# HELP! Speaker screw stripped on amp



## brodaiga (Jan 17, 2009)

I have a jl 300/2 amp. One of the hex key 2.5mm screws stripped. this is where you put in the wires from the crossovers for the speaker out. All the other ones work fine, but under examination it does look stripped, what is to be done?


----------



## PaulD (Nov 16, 2006)

home depot has them in the drawers


----------



## JayHRC51 (Dec 21, 2008)

PaulD said:


> home depot has them in the drawers


if you can't find the size you're looking for, you could always tap new threads to a slightly larger size set screw that may be readily available in your area.


----------



## TXwrxWagon (Sep 26, 2008)

^^ specifically, for very small metric tap, go to Granger Supply (look them up) there is one in every major city. take the amp with you...

hell I have had them run the tap for me, give them $10 & walk out... cheaper than a $20 tap you won't use again...

Rob


----------



## JayHRC51 (Dec 21, 2008)

TXwrxWagon said:


> cheaper than a $20 tap you won't use again...
> 
> Rob


True, but he could always strip another/remaining set screw(s) at a later date. Then he would be in the same boat he's currently floating in.


----------



## TXwrxWagon (Sep 26, 2008)

I was simply offering up an option... his choice... Granger & most industrial supply houses have a "minimum ticket" of usually $20... 

This is why I have complete metric & SAE tap sets in my tool box... but some DIY's aren't that equipped.

Rob


----------



## JayHRC51 (Dec 21, 2008)

roger that.


----------



## 86mr2 (Apr 29, 2005)

Grainger Industrial Supply


----------



## brodaiga (Jan 17, 2009)

thanks for all the help so far. the problem is two fold in that i can't remove the screw and I will need a replacement.

Will granger be able to handle both jobs?
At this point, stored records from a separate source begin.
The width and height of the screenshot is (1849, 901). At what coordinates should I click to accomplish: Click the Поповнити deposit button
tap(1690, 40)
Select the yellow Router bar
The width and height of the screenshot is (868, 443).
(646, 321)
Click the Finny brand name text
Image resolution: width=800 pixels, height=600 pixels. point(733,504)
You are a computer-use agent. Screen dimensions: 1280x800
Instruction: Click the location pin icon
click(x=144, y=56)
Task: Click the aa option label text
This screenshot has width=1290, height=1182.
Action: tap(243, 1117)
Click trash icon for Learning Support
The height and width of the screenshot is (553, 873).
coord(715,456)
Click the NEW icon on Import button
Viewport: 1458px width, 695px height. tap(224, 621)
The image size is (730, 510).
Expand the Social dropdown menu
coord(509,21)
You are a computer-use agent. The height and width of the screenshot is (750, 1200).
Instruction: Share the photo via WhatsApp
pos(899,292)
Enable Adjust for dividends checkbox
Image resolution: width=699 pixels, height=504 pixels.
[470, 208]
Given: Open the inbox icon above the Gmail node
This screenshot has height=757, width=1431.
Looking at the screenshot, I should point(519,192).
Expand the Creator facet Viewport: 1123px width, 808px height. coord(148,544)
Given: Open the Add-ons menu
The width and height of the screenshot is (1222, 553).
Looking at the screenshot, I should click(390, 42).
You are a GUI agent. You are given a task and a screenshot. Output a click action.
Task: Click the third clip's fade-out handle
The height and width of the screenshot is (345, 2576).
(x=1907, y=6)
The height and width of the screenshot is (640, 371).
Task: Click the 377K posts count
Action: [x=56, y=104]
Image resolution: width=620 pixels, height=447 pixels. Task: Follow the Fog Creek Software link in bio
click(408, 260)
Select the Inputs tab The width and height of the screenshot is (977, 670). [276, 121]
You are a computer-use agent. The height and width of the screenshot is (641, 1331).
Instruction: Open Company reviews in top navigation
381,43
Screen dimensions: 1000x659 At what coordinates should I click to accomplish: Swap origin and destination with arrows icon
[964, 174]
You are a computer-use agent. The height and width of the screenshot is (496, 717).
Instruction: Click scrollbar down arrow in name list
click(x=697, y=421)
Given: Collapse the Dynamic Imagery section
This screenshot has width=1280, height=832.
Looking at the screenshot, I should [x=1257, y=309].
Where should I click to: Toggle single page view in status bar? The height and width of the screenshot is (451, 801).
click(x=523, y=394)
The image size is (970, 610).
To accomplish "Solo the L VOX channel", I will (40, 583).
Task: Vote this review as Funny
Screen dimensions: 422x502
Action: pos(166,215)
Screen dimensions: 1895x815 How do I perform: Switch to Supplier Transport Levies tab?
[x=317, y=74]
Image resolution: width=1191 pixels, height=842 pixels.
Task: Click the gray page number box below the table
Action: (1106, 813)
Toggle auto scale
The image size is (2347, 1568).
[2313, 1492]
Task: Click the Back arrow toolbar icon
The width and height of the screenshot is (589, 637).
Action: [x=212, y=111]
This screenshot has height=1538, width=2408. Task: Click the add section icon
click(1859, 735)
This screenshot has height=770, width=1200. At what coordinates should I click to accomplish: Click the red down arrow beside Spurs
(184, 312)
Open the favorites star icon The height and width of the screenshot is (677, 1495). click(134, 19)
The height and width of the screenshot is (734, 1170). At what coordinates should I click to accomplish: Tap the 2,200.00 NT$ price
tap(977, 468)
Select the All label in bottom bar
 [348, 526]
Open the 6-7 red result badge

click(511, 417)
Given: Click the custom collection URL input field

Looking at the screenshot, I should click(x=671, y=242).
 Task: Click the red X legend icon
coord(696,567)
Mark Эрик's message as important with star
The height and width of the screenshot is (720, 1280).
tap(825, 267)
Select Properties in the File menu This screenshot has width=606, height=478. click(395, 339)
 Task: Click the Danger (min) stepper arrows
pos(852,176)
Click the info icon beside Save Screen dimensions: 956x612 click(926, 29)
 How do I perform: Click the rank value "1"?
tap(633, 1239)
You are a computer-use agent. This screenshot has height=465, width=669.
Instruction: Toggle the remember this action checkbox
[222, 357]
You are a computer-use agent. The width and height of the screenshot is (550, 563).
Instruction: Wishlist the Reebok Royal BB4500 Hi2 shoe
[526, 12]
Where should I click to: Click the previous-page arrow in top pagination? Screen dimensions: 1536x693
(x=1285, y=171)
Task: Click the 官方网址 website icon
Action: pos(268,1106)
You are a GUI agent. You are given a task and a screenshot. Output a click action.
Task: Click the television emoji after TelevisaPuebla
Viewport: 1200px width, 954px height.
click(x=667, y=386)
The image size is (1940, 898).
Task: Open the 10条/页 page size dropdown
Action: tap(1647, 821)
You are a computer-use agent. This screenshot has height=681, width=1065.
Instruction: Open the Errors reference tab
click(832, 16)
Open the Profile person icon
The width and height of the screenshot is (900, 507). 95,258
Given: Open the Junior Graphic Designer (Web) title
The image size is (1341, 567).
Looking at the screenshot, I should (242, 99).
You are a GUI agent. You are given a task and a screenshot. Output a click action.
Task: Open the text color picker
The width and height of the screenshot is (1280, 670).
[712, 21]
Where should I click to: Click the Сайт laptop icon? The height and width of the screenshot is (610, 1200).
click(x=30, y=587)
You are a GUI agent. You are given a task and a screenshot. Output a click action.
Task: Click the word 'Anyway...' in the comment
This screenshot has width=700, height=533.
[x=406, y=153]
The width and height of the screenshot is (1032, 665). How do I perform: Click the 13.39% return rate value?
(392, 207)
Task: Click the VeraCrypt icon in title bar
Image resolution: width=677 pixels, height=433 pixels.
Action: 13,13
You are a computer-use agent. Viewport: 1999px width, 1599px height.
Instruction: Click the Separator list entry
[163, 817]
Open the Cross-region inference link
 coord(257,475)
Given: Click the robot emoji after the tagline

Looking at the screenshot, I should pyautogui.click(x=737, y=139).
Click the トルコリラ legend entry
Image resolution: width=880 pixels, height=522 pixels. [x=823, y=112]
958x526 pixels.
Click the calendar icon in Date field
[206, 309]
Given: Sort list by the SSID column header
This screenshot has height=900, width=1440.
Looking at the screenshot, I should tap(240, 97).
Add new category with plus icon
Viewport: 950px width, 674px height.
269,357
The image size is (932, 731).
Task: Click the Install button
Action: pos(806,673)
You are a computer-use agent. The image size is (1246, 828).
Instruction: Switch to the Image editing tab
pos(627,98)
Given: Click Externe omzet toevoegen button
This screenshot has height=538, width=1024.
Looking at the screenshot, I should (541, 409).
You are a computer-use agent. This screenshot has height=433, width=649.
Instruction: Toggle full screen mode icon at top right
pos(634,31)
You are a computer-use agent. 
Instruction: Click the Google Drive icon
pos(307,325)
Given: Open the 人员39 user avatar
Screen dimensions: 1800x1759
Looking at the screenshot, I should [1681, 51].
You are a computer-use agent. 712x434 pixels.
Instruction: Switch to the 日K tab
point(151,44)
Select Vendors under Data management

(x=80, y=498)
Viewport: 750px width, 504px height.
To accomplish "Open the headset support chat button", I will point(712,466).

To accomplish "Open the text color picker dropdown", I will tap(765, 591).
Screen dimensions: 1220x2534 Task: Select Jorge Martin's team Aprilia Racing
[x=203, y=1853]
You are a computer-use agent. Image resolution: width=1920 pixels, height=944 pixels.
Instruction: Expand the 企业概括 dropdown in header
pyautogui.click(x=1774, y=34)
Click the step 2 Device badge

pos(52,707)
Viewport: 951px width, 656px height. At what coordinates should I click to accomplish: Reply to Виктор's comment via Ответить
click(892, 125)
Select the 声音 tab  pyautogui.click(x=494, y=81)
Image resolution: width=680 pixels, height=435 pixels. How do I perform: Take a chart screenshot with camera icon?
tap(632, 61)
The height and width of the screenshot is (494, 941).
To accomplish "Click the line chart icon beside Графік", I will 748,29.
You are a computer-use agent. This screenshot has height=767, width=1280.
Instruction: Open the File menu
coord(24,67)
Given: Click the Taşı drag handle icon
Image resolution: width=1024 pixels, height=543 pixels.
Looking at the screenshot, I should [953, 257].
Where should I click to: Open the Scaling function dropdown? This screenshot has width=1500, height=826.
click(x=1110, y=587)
I'll stop by there on Monday.


----------



## 86mr2 (Apr 29, 2005)

They are just sales, not service. Push the screw from below while you turn it with a screwdriver. You should be able to get the threads to bite and unscrew it. Failing that, it might be necessary to take it to an electronics repair shop.


----------



## less (Nov 30, 2006)

I bought a tap for $5 at lowes and retapped all 14 connections on my McIntosh recently. Then simply installed 14 nice new 8/32 1/2" set screws to make it work like new. Its very simple to do if you can take things slowly and pay attention to what you are doing. The replacement parts were $8 each and would have required unsoldering the old ones to install the new ones...

This is probably the only thing I can think of that I don't like about the older McIntosh amps (well they don't easily deal with heavy gauge power wires either =( ) - but I suppose after somewhere between 11 and 14 years of steady use, a lot of mechanical connections might fail.

Good luck whatever you end up doing.

Less


----------



## bikerider (Dec 28, 2008)

Did the threads strip out or did you strip out the head? It sounds like you stripped out the head, not the threads which most of the solutions above address. If just the head you may be able to use a small easy-out to get the screw out without drilling anything out. Also if it is a hex head and you are good with a dremel you can slot the head and use a screwdriver to remove it.


----------



## brodaiga (Jan 17, 2009)

I rounded the allen head. problem is the other bolts have clips at the end and you can't remove them. If I somehow get this screw out, i have nothing to replace it with.


----------



## JDReade (Jan 13, 2009)

on my 300/4 I stripped one, so I drilled the plastic out above the screw, put a drop of superglue on the top of the screw, and glued an allen key to it.


----------



## less (Nov 30, 2006)

Sorry - read that wrong. I was able to get replacement parts for a similar situaiton with my Zapco and I don't think it cost more than $10 - might have even been free. The EZ out idea is a good one - and once you get the screw out, almost any decent hardware store will have something that will work for a replacement, but you might have to get creative.

Good luck!
LEss


----------



## Swope904 (May 16, 2009)

yeah


----------



## ocZZZ (Apr 10, 2010)

Had this happen on mine and I had to drill out the plastic and remove the screw :/ would have been nice if it was a phillips head.


----------



## sqshoestring (Jun 19, 2007)

Once in a while you can sharpen the end of the allen wrench and get it to bite, or put a sheet of paper over it and in with the wrench. Some a torx will fit tight.


----------



## turbo5upra (Oct 3, 2008)

just a word of warning: a sharp drill bit works wonders if you have to go that route.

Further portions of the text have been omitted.